Work order – Look below for the line containing "Accountants Daily Podcast Network (554, 2176)"; from there through the line containing "SME Bootcamp (397, 2375)", both lines included, please set down each line exactly and nothing else.

Data excerpts –
□ □ □ □ □ □ □
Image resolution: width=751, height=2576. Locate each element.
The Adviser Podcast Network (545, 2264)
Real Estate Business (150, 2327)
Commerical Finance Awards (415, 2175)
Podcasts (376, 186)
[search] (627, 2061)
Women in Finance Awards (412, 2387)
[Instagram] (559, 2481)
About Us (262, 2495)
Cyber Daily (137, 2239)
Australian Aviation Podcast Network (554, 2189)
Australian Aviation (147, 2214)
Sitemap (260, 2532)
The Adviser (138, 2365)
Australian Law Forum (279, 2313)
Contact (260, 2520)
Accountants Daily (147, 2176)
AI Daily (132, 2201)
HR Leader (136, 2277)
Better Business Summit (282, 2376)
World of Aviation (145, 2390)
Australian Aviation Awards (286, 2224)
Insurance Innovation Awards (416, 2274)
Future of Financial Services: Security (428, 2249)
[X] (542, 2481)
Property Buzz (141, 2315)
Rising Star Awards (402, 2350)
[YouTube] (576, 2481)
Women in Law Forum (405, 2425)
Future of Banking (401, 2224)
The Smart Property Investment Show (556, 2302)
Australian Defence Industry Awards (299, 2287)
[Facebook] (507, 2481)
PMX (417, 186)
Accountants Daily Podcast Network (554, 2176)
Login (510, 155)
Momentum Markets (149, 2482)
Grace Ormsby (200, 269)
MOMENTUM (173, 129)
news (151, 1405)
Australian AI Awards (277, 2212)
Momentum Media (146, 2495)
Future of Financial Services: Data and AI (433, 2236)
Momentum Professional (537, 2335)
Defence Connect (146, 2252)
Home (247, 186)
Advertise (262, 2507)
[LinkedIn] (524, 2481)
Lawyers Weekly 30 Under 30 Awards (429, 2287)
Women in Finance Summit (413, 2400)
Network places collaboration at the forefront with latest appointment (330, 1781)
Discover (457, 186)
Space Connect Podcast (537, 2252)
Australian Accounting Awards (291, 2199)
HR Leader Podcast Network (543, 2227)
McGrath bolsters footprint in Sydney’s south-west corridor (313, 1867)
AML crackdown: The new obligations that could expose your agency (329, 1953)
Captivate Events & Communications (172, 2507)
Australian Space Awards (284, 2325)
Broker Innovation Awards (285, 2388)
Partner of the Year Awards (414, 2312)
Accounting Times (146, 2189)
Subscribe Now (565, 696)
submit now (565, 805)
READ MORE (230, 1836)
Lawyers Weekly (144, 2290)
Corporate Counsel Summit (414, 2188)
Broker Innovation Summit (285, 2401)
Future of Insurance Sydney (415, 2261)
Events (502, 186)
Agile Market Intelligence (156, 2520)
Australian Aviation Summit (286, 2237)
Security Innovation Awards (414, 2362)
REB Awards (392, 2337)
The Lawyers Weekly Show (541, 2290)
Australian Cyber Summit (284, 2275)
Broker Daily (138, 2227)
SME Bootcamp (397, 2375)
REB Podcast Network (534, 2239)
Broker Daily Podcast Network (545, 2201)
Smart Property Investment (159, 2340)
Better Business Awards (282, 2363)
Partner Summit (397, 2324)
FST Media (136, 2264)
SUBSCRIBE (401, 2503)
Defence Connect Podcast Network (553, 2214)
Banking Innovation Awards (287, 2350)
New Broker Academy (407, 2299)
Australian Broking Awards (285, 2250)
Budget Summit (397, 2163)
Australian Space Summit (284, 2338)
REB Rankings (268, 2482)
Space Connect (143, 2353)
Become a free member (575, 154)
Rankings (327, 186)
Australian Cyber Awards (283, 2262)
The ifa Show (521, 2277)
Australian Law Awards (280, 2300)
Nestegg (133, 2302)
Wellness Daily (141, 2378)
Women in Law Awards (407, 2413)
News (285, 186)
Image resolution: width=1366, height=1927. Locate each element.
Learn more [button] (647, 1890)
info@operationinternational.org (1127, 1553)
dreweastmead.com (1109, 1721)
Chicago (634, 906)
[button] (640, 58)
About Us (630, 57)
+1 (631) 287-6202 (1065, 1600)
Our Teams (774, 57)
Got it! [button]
□ □ □ □ □ □ □
Answer below –
Accountants Daily Podcast Network (554, 2176)
Login (510, 155)
Momentum Markets (149, 2482)
Grace Ormsby (200, 269)
MOMENTUM (173, 129)
news (151, 1405)
Australian AI Awards (277, 2212)
Momentum Media (146, 2495)
Future of Financial Services: Data and AI (433, 2236)
Momentum Professional (537, 2335)
Defence Connect (146, 2252)
Home (247, 186)
Advertise (262, 2507)
[LinkedIn] (524, 2481)
Lawyers Weekly 30 Under 30 Awards (429, 2287)
Women in Finance Summit (413, 2400)
Network places collaboration at the forefront with latest appointment (330, 1781)
Discover (457, 186)
Space Connect Podcast (537, 2252)
Australian Accounting Awards (291, 2199)
HR Leader Podcast Network (543, 2227)
McGrath bolsters footprint in Sydney’s south-west corridor (313, 1867)
AML crackdown: The new obligations that could expose your agency (329, 1953)
Captivate Events & Communications (172, 2507)
Australian Space Awards (284, 2325)
Broker Innovation Awards (285, 2388)
Partner of the Year Awards (414, 2312)
Accounting Times (146, 2189)
Subscribe Now (565, 696)
submit now (565, 805)
READ MORE (230, 1836)
Lawyers Weekly (144, 2290)
Corporate Counsel Summit (414, 2188)
Broker Innovation Summit (285, 2401)
Future of Insurance Sydney (415, 2261)
Events (502, 186)
Agile Market Intelligence (156, 2520)
Australian Aviation Summit (286, 2237)
Security Innovation Awards (414, 2362)
REB Awards (392, 2337)
The Lawyers Weekly Show (541, 2290)
Australian Cyber Summit (284, 2275)
Broker Daily (138, 2227)
SME Bootcamp (397, 2375)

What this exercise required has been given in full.